NEW RELEASES
Recommendations for May 2013
Nabucco (Nebuchadnezzar, Nabucodonosor) - Giuseppe Verdi

Recorded live at the Teatro Regio di Parma, 2009.
Un giorno di regno (King for a Day) - Giuseppe Verdi
Oberto conte di San Bonifacio - Giuseppe Verdi

Recorded live at the Teatro Verdi di Busseto in 2007, this is an enjoyable period production with fine performances from the main characters.
Deidamia - George Frideric Handel

David Alden's whacky production for De Nederlandse Opera succeeds in being visually stunning, with superb performances all round.
Rinaldo - George Frideric Handel

This Glyndeborne production directed by Robert Carsen sets Handel's opera about the war of the Crusades in a boy's boarding school. Superb music and singing.
La scala di seta (The Silken Ladder) - Gioachino Rossini

A modern production from the Rossini Festival in Pesaro, set in the heroine's two-room apartment.
La Didone - Francesco Cavalli

William Christie and his company, Les Arts Florissants, succeed in making this 370-year old opera accessible to a modern audience.
I puritani (The Puritans) - Vincenzo Bellini

A minimalist staging with traditional costumes, this is probably the best version of this opera currently available on DVD.
1st August 2012
An outstanding new Il Trittico
Just released on Opus Arte is an outstanding recording of Puccini's trilogy of one-act operas, Il Trittico, from the Royal Opera House Covent Garden production staged in September 2011 to rave reviews. The operas are each less than one hour long, and designed to be performed on a single evening.

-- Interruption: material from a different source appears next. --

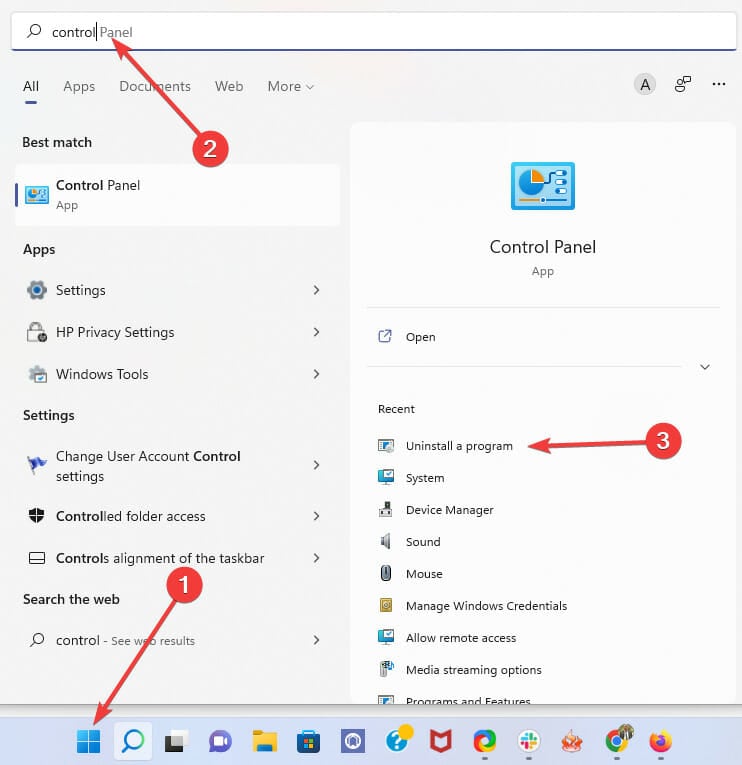Expand Control Panel actions with down chevron
Screen dimensions: 742x765
704,367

The production was directed by Richard Jones, who produced Gianni Schicchi for the Royal Opera in 2007. He completed the trio in 2011 with two new productions of Il Tabarro and Suor Angelica. The orchestra of the Royal Opera House is conducted by Antonio Pappano.
Il Tabarro

Il Tabarro (The Cloak) is a story that combines passion and horror, accompanied by some of Puccini's most emotional and dramatic music. The story is set on a barge on the river Seine in Paris, and the set evokes the feeling of French cinema of the 1930s, with an alleyway lit by a flickering neon sign.
The lovers are superbly played by Eva-Maria Westbroek as Giorgetta, and Aleksandrs Antonenko as Luigi, and the two main duets, between Giorgetta and Luigi, and between Giorgetta and his husband Michele, are perfect. Also notable is Irina Mishura, as Frugola, whose monologue about her cat is outstanding. In conclusion, everything fits together perfectly.
Gianni Schicchi

Gianni Schicchi shows Puccini's genius with a plot that races through a brilliantly executed series of twists and turns, like a comic farce. Richard Jones's production captures the sense of pace perfectly.
Lucio Gallo is excellent as Schicchi, who clearly shows his scorn for the relations of Donati. Of course the winner in the story is not greed but true love, and the two lovers, Ekaterina Siurina as Lauretta, daughter of Schicchi, and Francesco Demuro as her lover, are both superb.
Suor Angelica

Suor Angelica is the least successful of the trilogy. A simplistic story set to music that is at its best beautiful and moving, as in the opening bars, but can tend to be sickly sweet, as in the closing sections.
Richard Jones's production makes the best of the story with a set that has a religious simplicity, and Ermonela Jaho is excellent as Sister Angelica.